PROBLEM DETAILS: Everything from the line holding "Use my current location crosshair icon" through the end of the records should be printed exactly, apart from the pictures.

DATASET RECORDS:
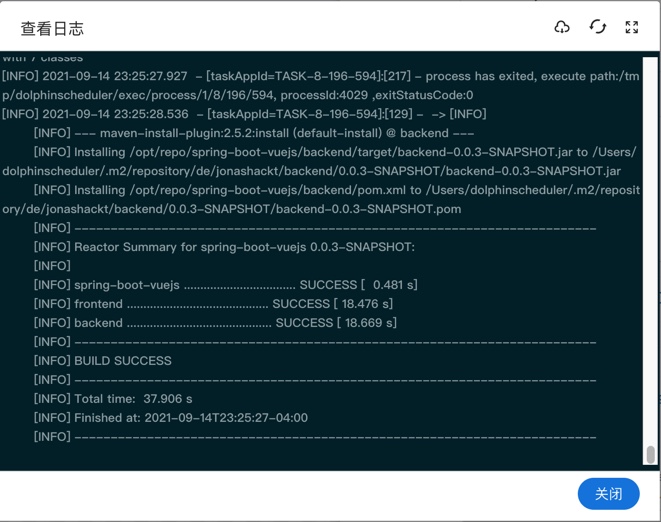Viewport: 661px width, 522px height.
Task: Click the scrollbar track above the thumb
Action: coord(650,250)
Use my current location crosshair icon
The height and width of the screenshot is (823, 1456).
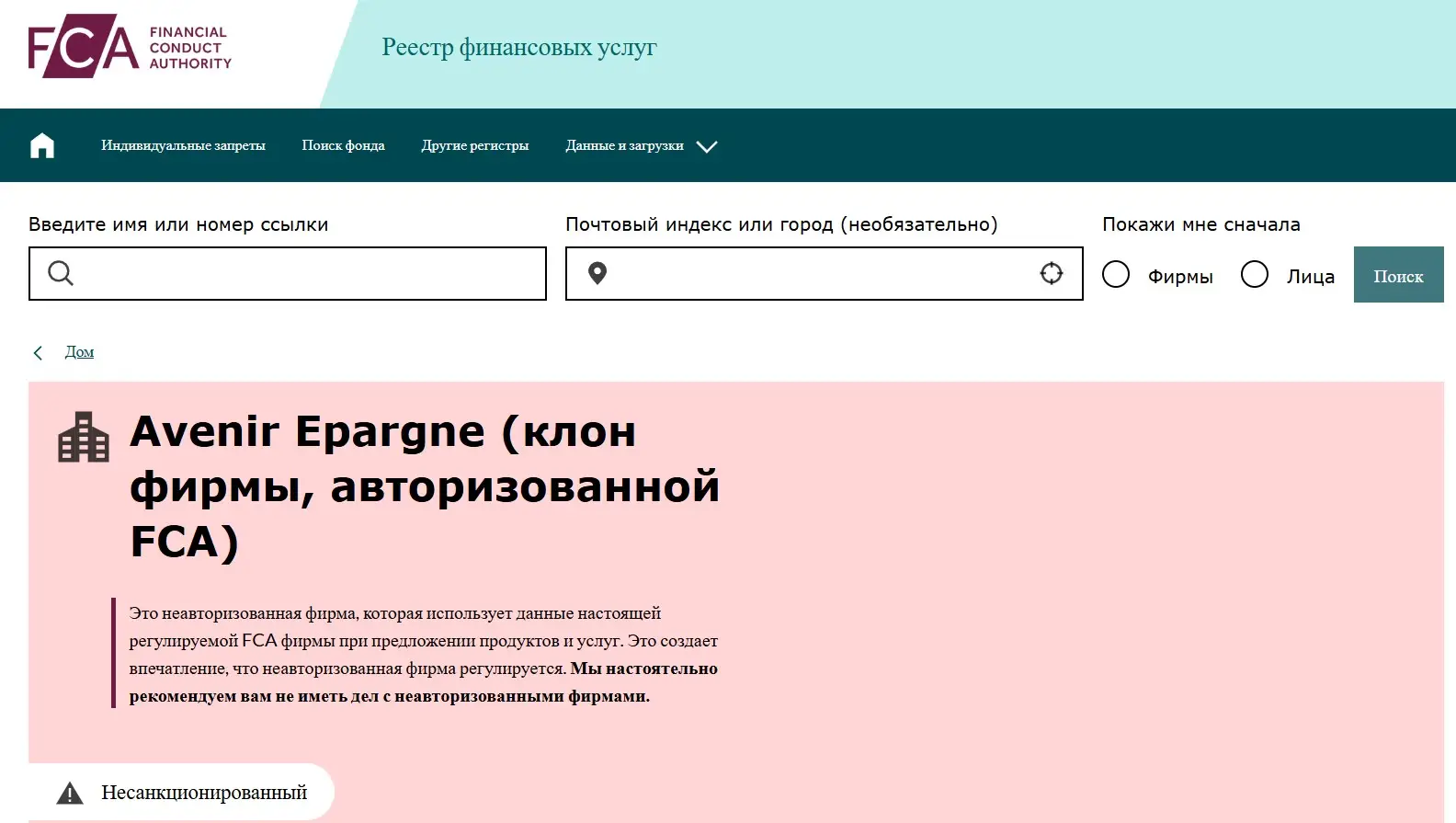[1051, 273]
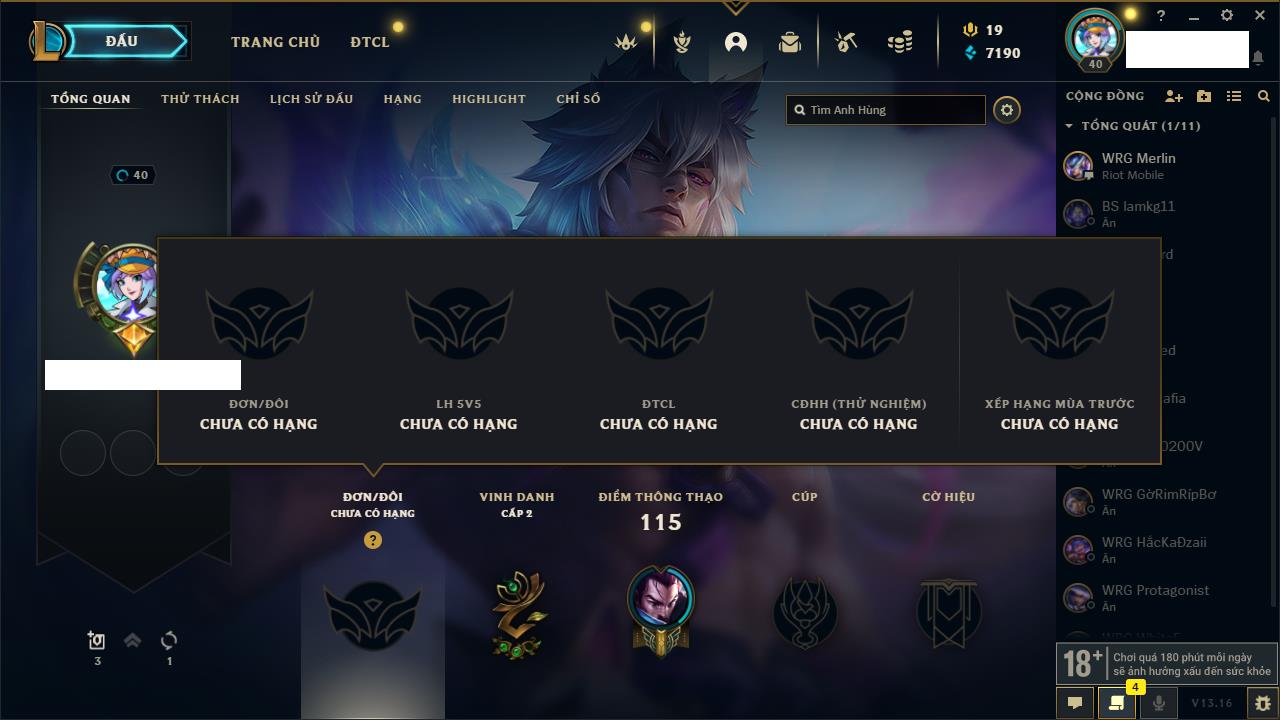
Task: Toggle the microphone mute button
Action: coord(1159,703)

ANSWER BOX:
Use my current location crosshair icon
The height and width of the screenshot is (823, 1456).
[1051, 273]
Task: Toggle the microphone mute button
Action: coord(1159,703)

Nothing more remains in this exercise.